Brief:
Word for word, restate the lines from the one holding "Switch to the Haftalık period" through the end of the data below, including both endpoints and nothing more.

Collected data entries

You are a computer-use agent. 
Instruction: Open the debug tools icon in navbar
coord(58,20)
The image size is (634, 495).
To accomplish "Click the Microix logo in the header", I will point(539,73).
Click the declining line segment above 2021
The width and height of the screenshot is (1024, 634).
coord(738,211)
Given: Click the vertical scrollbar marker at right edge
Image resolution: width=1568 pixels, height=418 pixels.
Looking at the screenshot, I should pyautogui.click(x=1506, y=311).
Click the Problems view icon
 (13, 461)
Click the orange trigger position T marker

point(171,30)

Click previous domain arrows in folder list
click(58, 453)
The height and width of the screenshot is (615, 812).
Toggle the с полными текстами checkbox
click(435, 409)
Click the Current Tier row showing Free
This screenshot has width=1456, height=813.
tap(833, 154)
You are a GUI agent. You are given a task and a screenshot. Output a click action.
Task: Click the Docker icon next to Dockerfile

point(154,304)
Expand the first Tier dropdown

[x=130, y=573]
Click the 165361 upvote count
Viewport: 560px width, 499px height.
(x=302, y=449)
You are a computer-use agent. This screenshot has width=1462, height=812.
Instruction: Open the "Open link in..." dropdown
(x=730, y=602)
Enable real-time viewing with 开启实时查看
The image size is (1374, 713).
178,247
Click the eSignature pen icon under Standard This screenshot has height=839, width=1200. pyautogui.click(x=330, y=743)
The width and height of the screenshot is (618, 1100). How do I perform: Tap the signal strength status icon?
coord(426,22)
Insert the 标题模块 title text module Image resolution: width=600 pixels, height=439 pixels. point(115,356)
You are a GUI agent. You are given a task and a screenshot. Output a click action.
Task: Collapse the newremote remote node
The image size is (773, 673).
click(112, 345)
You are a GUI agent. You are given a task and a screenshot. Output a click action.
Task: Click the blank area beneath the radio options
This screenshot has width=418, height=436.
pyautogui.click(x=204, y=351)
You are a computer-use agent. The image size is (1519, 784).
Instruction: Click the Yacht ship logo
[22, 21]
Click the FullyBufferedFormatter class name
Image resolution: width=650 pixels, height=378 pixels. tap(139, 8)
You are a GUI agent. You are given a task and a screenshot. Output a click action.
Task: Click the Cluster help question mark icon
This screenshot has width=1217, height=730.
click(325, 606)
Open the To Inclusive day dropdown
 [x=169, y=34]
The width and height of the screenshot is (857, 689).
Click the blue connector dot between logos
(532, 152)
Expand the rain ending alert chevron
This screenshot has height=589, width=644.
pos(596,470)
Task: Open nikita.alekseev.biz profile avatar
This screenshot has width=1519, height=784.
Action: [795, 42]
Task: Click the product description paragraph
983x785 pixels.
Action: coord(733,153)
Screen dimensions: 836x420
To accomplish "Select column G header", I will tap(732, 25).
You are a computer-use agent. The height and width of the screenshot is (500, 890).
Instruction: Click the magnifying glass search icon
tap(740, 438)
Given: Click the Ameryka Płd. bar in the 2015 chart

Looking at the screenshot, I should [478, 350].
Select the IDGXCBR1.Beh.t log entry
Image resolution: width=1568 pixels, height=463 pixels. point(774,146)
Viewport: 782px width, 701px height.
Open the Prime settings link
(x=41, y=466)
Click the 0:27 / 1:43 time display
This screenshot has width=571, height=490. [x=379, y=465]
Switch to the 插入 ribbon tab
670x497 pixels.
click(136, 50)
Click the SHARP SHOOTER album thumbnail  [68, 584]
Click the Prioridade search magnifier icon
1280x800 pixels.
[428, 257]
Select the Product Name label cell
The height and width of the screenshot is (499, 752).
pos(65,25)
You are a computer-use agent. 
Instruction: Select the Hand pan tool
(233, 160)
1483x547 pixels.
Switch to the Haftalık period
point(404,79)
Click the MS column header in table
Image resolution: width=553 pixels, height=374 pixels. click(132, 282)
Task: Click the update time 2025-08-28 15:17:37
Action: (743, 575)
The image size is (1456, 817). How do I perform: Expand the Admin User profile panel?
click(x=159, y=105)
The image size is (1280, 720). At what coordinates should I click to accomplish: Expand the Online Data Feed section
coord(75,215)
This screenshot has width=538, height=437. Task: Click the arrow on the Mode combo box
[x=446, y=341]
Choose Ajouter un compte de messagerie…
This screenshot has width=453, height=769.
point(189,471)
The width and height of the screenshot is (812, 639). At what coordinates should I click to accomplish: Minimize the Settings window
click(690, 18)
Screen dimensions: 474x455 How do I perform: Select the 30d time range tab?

Response below:
Switch to the Haftalık period
point(404,79)
Click the MS column header in table
Image resolution: width=553 pixels, height=374 pixels. click(132, 282)
Task: Click the update time 2025-08-28 15:17:37
Action: (743, 575)
The image size is (1456, 817). How do I perform: Expand the Admin User profile panel?
click(x=159, y=105)
The image size is (1280, 720). At what coordinates should I click to accomplish: Expand the Online Data Feed section
coord(75,215)
This screenshot has width=538, height=437. Task: Click the arrow on the Mode combo box
[x=446, y=341]
Choose Ajouter un compte de messagerie…
This screenshot has width=453, height=769.
point(189,471)
The width and height of the screenshot is (812, 639). At what coordinates should I click to accomplish: Minimize the Settings window
click(690, 18)
Screen dimensions: 474x455 How do I perform: Select the 30d time range tab?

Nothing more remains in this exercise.